Lea’s plans came to an abrupt halt when she was arrested and locked in an Alamance County, North Carolina jail on a $3,500 bond. Although she has not been found guilty of a crime, she will remain behind bars because she cannot afford to pay for her freedom. Instead of starting her new job, Lea is sitting in the Alamance County jail — cut off from her family and forced to sleep on the floor.

Right now, thousands of people in North Carolina — who are presumed innocent because they have not been convicted of a crime — are locked in jail while they wait for their day in court because they do not have the money necessary to pay the bail that would allow them to go home to their jobs and families. This unjust cash bail system disproportionately impacts people of color, violates people’s rights, separates families, and fuels the mass incarceration crisis.

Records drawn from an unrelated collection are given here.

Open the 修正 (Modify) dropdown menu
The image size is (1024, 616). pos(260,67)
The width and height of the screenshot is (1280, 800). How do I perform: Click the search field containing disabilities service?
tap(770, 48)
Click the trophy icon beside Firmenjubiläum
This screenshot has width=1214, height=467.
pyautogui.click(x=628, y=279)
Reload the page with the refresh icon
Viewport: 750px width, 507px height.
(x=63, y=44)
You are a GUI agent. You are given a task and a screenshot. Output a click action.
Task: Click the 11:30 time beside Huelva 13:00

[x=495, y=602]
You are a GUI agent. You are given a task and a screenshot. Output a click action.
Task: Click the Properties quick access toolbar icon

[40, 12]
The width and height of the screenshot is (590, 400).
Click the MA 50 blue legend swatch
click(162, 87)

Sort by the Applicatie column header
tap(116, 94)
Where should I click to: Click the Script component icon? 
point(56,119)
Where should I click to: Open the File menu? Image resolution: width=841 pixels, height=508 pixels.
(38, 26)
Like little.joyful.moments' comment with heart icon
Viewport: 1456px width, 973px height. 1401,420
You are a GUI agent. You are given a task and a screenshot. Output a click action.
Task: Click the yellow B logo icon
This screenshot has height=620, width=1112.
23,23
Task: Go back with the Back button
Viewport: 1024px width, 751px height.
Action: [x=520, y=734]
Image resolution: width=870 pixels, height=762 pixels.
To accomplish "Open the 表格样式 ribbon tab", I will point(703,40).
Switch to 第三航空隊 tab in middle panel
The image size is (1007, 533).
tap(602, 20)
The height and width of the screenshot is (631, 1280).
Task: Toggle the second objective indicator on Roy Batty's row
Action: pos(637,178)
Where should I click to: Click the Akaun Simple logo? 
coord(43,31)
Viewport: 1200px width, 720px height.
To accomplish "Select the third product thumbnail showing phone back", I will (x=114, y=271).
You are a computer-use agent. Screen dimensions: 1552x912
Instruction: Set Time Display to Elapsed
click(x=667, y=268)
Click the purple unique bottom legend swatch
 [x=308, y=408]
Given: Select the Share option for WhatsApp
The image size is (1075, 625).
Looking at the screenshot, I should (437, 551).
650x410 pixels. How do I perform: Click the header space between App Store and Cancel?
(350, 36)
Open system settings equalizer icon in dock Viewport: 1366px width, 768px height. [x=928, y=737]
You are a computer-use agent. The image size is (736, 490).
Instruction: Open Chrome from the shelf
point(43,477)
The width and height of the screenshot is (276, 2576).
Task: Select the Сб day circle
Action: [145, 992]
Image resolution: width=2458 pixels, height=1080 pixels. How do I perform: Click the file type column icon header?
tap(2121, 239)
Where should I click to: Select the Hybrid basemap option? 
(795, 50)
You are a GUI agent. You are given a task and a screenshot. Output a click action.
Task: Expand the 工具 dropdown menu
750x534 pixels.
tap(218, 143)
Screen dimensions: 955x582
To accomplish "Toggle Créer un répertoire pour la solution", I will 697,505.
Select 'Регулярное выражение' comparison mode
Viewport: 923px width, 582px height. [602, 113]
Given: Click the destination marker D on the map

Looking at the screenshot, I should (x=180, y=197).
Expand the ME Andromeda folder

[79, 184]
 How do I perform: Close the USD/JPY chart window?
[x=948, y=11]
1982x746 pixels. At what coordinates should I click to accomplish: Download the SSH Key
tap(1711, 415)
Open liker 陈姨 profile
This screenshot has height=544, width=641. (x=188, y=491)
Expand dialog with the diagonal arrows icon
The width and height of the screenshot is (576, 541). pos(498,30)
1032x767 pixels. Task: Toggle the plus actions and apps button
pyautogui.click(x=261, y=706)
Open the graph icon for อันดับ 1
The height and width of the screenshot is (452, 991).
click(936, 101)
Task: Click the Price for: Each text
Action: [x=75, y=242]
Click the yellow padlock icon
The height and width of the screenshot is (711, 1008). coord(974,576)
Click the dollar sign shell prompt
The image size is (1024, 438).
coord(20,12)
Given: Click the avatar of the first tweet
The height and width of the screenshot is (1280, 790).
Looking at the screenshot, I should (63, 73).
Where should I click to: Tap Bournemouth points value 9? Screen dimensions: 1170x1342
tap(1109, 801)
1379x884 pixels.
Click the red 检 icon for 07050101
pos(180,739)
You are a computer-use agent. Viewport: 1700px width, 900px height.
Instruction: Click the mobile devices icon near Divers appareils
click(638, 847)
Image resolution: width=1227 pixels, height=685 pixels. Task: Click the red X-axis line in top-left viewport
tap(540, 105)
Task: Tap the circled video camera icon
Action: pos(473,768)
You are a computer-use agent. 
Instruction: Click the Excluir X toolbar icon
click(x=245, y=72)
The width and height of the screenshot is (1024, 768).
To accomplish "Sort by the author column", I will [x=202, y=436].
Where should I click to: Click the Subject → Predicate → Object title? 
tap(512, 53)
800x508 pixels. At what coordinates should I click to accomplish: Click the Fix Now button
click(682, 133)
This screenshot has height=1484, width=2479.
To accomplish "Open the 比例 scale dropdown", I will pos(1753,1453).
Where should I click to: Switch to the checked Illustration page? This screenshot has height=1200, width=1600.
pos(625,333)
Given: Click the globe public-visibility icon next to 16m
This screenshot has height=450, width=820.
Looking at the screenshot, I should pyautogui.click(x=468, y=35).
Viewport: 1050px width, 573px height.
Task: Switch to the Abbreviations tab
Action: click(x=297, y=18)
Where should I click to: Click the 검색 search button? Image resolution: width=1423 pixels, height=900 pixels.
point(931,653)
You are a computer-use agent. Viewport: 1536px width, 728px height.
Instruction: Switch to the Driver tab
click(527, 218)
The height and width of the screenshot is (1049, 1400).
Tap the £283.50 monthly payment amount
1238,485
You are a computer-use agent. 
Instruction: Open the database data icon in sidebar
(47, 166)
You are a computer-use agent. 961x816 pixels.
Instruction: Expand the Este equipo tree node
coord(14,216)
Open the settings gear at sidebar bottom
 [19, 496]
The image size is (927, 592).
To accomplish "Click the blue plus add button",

Together with Civil Rights Corps, we filed a lawsuit this week on behalf of Lea Allison and two other people who are incarcerated in the Alamance County jail and cannot afford to pay the bail amount set by a court official who showed no consideration to their ability to pay and provided no attorney during the bail hearing.

Our lawsuit asks the court to take immediate action to end Alamance County’s unconstitutional bail practices, ensure that no one is held in the county jail solely because they are unable to pay their bail, and release those currently locked up because they are poor. The lawsuit also claims that the county has violated the right to counsel because poor people accused of crimes are not provided attorneys to represent them when their freedom is at stake.

In this country, we are all supposed to be treated as innocent until proven guilty. But under the cash bail system, a person’s freedom too often depends on how much money they have in their bank account. Each year, more than 10 million people in the U.S are locked into local jails, and as of 2015, there were roughly 700,000 people locked up on any given day. Most of them have not been convicted of a crime. Bail systems like Alamance County’s result in wealth-based detention that means that people who are poorer, often people of color, remain locked up while awaiting trial.  

For too long, North Carolinians have had two criminal legal systems: one for the rich and one for the rest of us. These wealth-based pretrial detention schemes that target the poor violate the Constitution and inflict tremendous harm on peoples’ lives. Spending just three days behind bars puts a person at risk of losing their job, home, and custody of their children. Alamance County locks people up before their trial at an alarming rate, requiring secured bonds for nearly 90 percent of all people charged with a crime, one of the highest rates in the state.
 

We sued to put an immediate stop to the destructive practice in Alamance County of criminalizing poverty and we are putting officials in North Carolina and across the country on notice: current bail practices are unconstitutional, violate people’s rights, and must end.